There's a scene that game theorists love to hate in A Beautiful Mind. Russell Crowe's John Nash has his famous bar epiphany—staring at a blonde woman surrounded by friends, he declares that if everyone goes for the blonde, they'll block each other, so they should all pursue the friends instead. The crowd goes: genius. The actual game theorists go: that's... not Nash equilibrium. That's not even close.

MIT economist Ian Ball opens his Lecture 5 on Nash equilibrium with a gentle version of this observation—"their story is kind of wrong in the movie, it doesn't make mathematical sense"—and then spends the better part of 79 minutes explaining what the concept actually says. It's worth paying attention, because the real version is both more interesting and more useful than the Hollywood one.

Rationality Isn't the Problem. Correctness Is.

Before Ball gets to Nash equilibrium proper, he takes a detour through rationalizability—a concept that sounds niche but turns out to be the key to understanding why Nash equilibrium matters at all.

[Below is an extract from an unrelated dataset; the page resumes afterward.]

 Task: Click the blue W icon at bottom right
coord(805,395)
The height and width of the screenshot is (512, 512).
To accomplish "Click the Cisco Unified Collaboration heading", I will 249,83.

The setup: in any strategic game, we can make increasingly demanding assumptions about how players behave and get increasingly precise predictions in return. Start with nothing—assume nothing about players—and anything is possible. Assume everyone is rational (meaning they're each playing a best response to some belief about others), and you can rule some things out. Assume everyone knows everyone else is rational, and you can rule out more. Keep stacking these "knowledge of rationality" layers indefinitely, and you arrive at the set of rationalizable strategies—everything consistent with rationality and arbitrarily deep mutual knowledge of it.

Here's the problem Ball puts his finger on: even with all that, the prediction can still be lousy.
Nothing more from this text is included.